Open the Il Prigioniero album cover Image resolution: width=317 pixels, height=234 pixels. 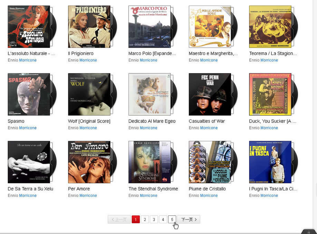click(89, 27)
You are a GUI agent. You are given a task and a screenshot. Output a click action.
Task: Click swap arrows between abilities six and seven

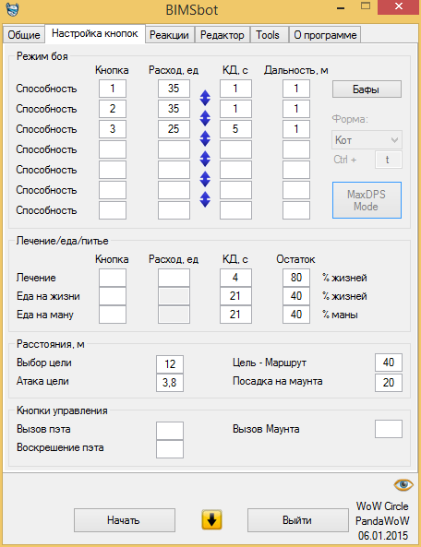pos(205,199)
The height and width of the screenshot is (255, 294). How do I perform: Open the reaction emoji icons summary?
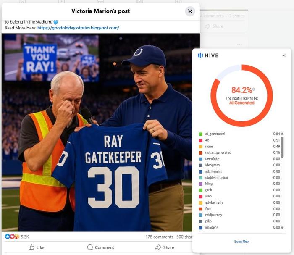click(x=12, y=237)
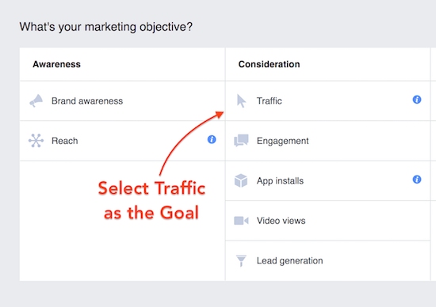436x307 pixels.
Task: Select Traffic as the marketing objective
Action: tap(327, 100)
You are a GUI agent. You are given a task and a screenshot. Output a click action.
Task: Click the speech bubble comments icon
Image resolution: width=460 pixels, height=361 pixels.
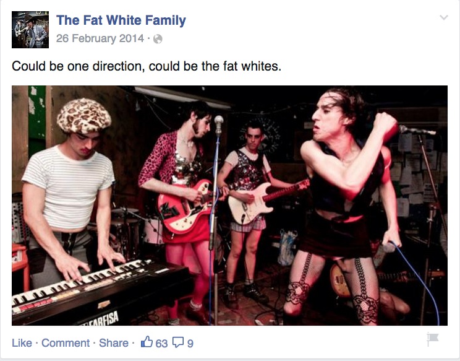pos(178,342)
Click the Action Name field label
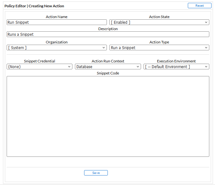The height and width of the screenshot is (185, 215). [x=57, y=17]
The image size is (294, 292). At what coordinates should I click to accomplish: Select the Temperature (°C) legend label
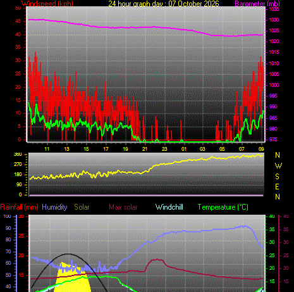pos(223,207)
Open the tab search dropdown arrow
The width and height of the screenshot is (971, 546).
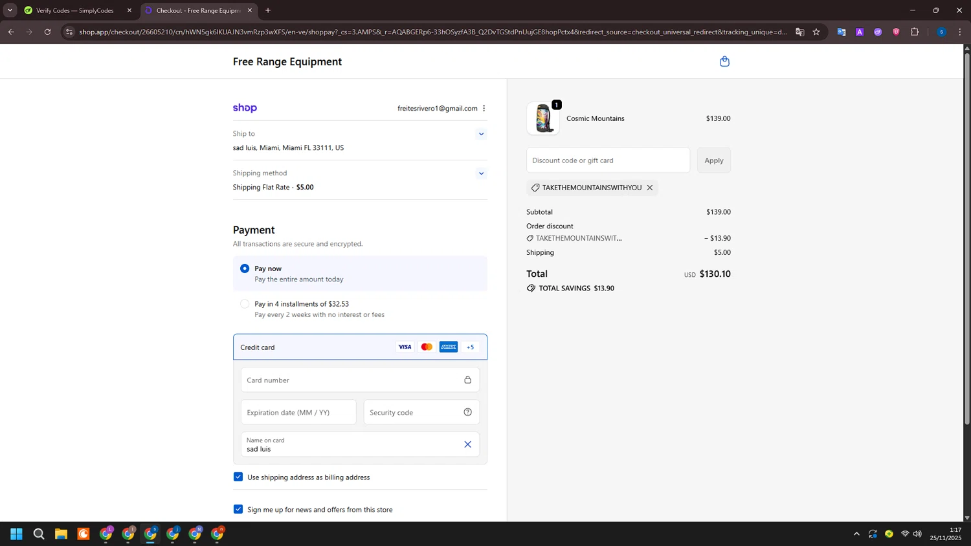pyautogui.click(x=10, y=10)
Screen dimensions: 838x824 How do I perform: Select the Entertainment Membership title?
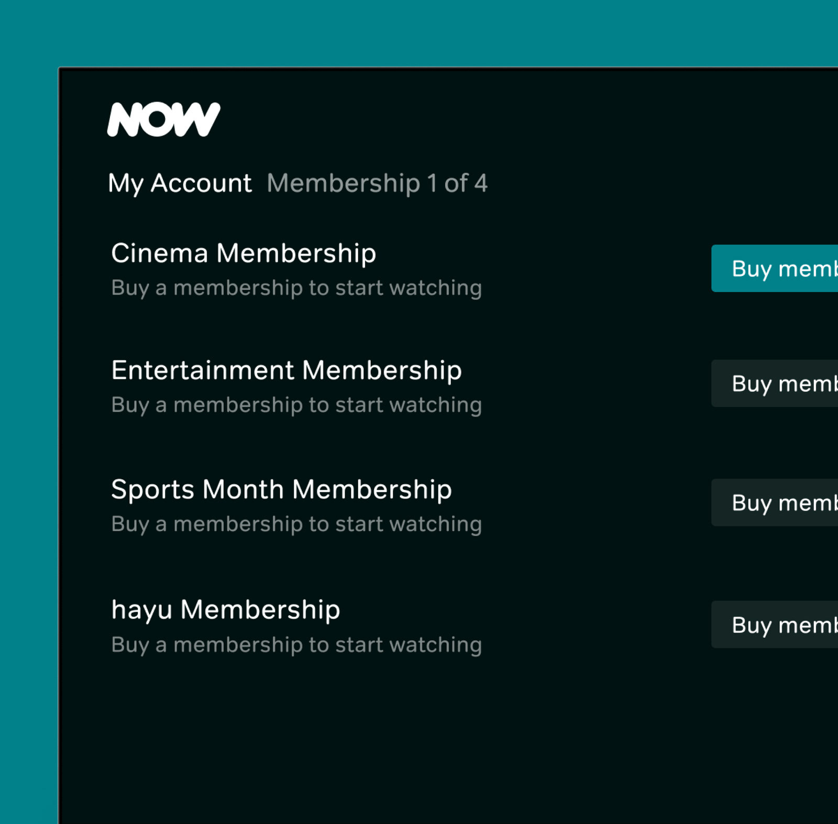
+--
# Exercise requirements:
Return, exactly as they appear, the lines from the line containing "The width and" through the end of the records above, both ends included, without pictures.

# The completed task:
The width and height of the screenshot is (971, 546).
pyautogui.click(x=10, y=10)
Screen dimensions: 838x824 How do I perform: Select the Entertainment Membership title?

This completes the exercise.